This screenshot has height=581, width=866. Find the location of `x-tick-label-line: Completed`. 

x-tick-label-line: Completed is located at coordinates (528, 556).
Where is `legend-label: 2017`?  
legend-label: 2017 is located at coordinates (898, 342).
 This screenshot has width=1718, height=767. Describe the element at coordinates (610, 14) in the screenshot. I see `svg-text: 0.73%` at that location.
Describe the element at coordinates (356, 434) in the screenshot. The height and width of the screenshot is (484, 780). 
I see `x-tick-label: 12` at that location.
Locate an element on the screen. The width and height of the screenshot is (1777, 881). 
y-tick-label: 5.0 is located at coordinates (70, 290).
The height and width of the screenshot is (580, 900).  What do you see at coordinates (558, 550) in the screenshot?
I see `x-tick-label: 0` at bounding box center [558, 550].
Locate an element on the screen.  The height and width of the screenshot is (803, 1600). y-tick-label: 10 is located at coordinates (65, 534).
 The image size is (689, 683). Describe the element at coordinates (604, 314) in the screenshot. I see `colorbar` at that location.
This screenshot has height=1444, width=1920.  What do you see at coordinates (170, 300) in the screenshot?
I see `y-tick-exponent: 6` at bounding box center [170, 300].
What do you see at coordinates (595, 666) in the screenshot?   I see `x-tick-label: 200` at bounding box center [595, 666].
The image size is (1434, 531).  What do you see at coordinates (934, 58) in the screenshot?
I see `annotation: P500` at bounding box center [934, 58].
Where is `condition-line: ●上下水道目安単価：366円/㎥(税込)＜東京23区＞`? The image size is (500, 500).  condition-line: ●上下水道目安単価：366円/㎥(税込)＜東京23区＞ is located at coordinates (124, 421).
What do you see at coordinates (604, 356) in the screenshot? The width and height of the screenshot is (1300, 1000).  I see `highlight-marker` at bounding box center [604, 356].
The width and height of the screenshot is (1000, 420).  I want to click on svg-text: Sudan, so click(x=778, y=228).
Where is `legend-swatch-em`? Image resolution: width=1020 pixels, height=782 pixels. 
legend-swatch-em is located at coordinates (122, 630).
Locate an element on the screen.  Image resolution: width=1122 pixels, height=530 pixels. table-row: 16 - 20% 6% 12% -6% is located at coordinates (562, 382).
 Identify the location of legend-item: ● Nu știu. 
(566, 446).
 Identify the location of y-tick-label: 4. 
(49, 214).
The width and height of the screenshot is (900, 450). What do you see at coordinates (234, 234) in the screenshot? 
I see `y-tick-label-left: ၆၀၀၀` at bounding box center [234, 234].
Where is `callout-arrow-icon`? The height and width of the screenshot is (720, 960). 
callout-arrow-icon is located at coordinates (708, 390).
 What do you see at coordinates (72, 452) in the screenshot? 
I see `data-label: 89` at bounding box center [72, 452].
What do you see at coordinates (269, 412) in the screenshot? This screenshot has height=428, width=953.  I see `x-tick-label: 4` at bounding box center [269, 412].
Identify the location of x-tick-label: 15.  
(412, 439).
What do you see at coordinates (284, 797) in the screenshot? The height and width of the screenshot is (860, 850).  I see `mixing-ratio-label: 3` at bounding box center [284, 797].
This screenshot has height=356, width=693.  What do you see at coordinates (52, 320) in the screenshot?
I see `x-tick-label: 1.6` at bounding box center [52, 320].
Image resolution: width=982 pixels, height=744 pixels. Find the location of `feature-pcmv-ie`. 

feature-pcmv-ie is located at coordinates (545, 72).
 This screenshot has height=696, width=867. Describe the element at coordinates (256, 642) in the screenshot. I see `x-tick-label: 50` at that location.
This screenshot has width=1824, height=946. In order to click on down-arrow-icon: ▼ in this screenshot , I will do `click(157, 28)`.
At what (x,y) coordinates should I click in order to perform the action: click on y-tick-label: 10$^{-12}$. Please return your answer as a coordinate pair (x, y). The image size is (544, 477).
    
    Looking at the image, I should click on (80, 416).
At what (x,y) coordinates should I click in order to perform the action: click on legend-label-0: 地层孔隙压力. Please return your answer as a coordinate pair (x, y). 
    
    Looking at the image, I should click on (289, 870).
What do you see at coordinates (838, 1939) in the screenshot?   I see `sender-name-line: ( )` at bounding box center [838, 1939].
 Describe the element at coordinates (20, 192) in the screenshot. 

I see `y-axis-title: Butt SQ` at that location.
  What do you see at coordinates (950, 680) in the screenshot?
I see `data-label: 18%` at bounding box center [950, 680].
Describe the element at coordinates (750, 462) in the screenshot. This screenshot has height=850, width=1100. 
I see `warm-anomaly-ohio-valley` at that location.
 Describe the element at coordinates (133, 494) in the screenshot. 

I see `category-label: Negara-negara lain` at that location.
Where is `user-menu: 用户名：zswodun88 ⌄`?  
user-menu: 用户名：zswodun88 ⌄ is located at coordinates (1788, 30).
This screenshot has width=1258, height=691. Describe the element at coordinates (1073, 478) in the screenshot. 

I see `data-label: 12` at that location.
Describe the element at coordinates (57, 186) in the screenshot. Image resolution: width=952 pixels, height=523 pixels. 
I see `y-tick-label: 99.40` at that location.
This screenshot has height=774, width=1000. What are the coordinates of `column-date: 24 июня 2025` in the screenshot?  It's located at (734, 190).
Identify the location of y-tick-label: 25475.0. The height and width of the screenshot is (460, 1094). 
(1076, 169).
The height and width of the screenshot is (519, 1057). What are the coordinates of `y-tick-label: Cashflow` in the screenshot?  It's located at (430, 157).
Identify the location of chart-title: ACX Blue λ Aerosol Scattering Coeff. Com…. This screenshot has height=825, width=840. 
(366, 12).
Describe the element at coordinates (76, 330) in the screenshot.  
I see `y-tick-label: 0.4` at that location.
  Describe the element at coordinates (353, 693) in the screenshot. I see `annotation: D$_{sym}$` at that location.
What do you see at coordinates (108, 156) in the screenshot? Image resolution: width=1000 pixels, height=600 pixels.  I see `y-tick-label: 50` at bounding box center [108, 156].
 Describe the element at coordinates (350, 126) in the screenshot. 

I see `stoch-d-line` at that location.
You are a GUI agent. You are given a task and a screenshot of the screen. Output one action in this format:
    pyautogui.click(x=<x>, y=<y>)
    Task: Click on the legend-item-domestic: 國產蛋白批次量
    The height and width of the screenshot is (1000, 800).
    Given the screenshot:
________
Aim of the exercise: Retype all of the material above line for line, keeping every character, space, and line break the same.

Solution:
This screenshot has height=581, width=866. Find the location of `x-tick-label-line: Completed`. 

x-tick-label-line: Completed is located at coordinates (528, 556).
Where is `legend-label: 2017`?  
legend-label: 2017 is located at coordinates (898, 342).
 This screenshot has width=1718, height=767. Describe the element at coordinates (610, 14) in the screenshot. I see `svg-text: 0.73%` at that location.
Describe the element at coordinates (356, 434) in the screenshot. The height and width of the screenshot is (484, 780). 
I see `x-tick-label: 12` at that location.
Locate an element on the screen. The width and height of the screenshot is (1777, 881). 
y-tick-label: 5.0 is located at coordinates (70, 290).
The height and width of the screenshot is (580, 900).  What do you see at coordinates (558, 550) in the screenshot?
I see `x-tick-label: 0` at bounding box center [558, 550].
Locate an element on the screen.  The height and width of the screenshot is (803, 1600). y-tick-label: 10 is located at coordinates (65, 534).
 The image size is (689, 683). Describe the element at coordinates (604, 314) in the screenshot. I see `colorbar` at that location.
This screenshot has height=1444, width=1920.  What do you see at coordinates (170, 300) in the screenshot?
I see `y-tick-exponent: 6` at bounding box center [170, 300].
What do you see at coordinates (595, 666) in the screenshot?   I see `x-tick-label: 200` at bounding box center [595, 666].
The image size is (1434, 531).  What do you see at coordinates (934, 58) in the screenshot?
I see `annotation: P500` at bounding box center [934, 58].
Where is `condition-line: ●上下水道目安単価：366円/㎥(税込)＜東京23区＞`? The image size is (500, 500).  condition-line: ●上下水道目安単価：366円/㎥(税込)＜東京23区＞ is located at coordinates (124, 421).
What do you see at coordinates (604, 356) in the screenshot? The width and height of the screenshot is (1300, 1000).  I see `highlight-marker` at bounding box center [604, 356].
The width and height of the screenshot is (1000, 420).  I want to click on svg-text: Sudan, so click(x=778, y=228).
Where is `legend-swatch-em`? Image resolution: width=1020 pixels, height=782 pixels. 
legend-swatch-em is located at coordinates (122, 630).
Locate an element on the screen.  Image resolution: width=1122 pixels, height=530 pixels. table-row: 16 - 20% 6% 12% -6% is located at coordinates (562, 382).
 Identify the location of legend-item: ● Nu știu. 
(566, 446).
 Identify the location of y-tick-label: 4. 
(49, 214).
The width and height of the screenshot is (900, 450). What do you see at coordinates (234, 234) in the screenshot? 
I see `y-tick-label-left: ၆၀၀၀` at bounding box center [234, 234].
Where is `callout-arrow-icon`? The height and width of the screenshot is (720, 960). 
callout-arrow-icon is located at coordinates (708, 390).
 What do you see at coordinates (72, 452) in the screenshot? 
I see `data-label: 89` at bounding box center [72, 452].
What do you see at coordinates (269, 412) in the screenshot? This screenshot has height=428, width=953.  I see `x-tick-label: 4` at bounding box center [269, 412].
Identify the location of x-tick-label: 15.  
(412, 439).
What do you see at coordinates (284, 797) in the screenshot? The height and width of the screenshot is (860, 850).  I see `mixing-ratio-label: 3` at bounding box center [284, 797].
This screenshot has height=356, width=693.  What do you see at coordinates (52, 320) in the screenshot?
I see `x-tick-label: 1.6` at bounding box center [52, 320].
Image resolution: width=982 pixels, height=744 pixels. Find the location of `feature-pcmv-ie`. 

feature-pcmv-ie is located at coordinates (545, 72).
 This screenshot has height=696, width=867. Describe the element at coordinates (256, 642) in the screenshot. I see `x-tick-label: 50` at that location.
This screenshot has width=1824, height=946. In order to click on down-arrow-icon: ▼ in this screenshot , I will do `click(157, 28)`.
At what (x,y) coordinates should I click in order to perform the action: click on y-tick-label: 10$^{-12}$. Please return your answer as a coordinate pair (x, y). The image size is (544, 477).
    
    Looking at the image, I should click on (80, 416).
At what (x,y) coordinates should I click in order to perform the action: click on legend-label-0: 地层孔隙压力. Please return your answer as a coordinate pair (x, y). 
    
    Looking at the image, I should click on (289, 870).
What do you see at coordinates (838, 1939) in the screenshot?   I see `sender-name-line: ( )` at bounding box center [838, 1939].
 Describe the element at coordinates (20, 192) in the screenshot. 

I see `y-axis-title: Butt SQ` at that location.
  What do you see at coordinates (950, 680) in the screenshot?
I see `data-label: 18%` at bounding box center [950, 680].
Describe the element at coordinates (750, 462) in the screenshot. This screenshot has height=850, width=1100. 
I see `warm-anomaly-ohio-valley` at that location.
 Describe the element at coordinates (133, 494) in the screenshot. 

I see `category-label: Negara-negara lain` at that location.
Where is `user-menu: 用户名：zswodun88 ⌄`?  
user-menu: 用户名：zswodun88 ⌄ is located at coordinates (1788, 30).
This screenshot has width=1258, height=691. Describe the element at coordinates (1073, 478) in the screenshot. 

I see `data-label: 12` at that location.
Describe the element at coordinates (57, 186) in the screenshot. Image resolution: width=952 pixels, height=523 pixels. 
I see `y-tick-label: 99.40` at that location.
This screenshot has height=774, width=1000. What are the coordinates of `column-date: 24 июня 2025` in the screenshot?  It's located at (734, 190).
Identify the location of y-tick-label: 25475.0. The height and width of the screenshot is (460, 1094). 
(1076, 169).
The height and width of the screenshot is (519, 1057). What are the coordinates of `y-tick-label: Cashflow` in the screenshot?  It's located at (430, 157).
Identify the location of chart-title: ACX Blue λ Aerosol Scattering Coeff. Com…. This screenshot has height=825, width=840. 
(366, 12).
Describe the element at coordinates (76, 330) in the screenshot.  
I see `y-tick-label: 0.4` at that location.
  Describe the element at coordinates (353, 693) in the screenshot. I see `annotation: D$_{sym}$` at that location.
What do you see at coordinates (108, 156) in the screenshot? Image resolution: width=1000 pixels, height=600 pixels.  I see `y-tick-label: 50` at bounding box center [108, 156].
 Describe the element at coordinates (350, 126) in the screenshot. 

I see `stoch-d-line` at that location.
You are a GUI agent. You are given a task and a screenshot of the screen. Output one action in this format:
    pyautogui.click(x=<x>, y=<y>)
    Task: Click on the legend-item-domestic: 國產蛋白批次量
    The height and width of the screenshot is (1000, 800).
    Given the screenshot:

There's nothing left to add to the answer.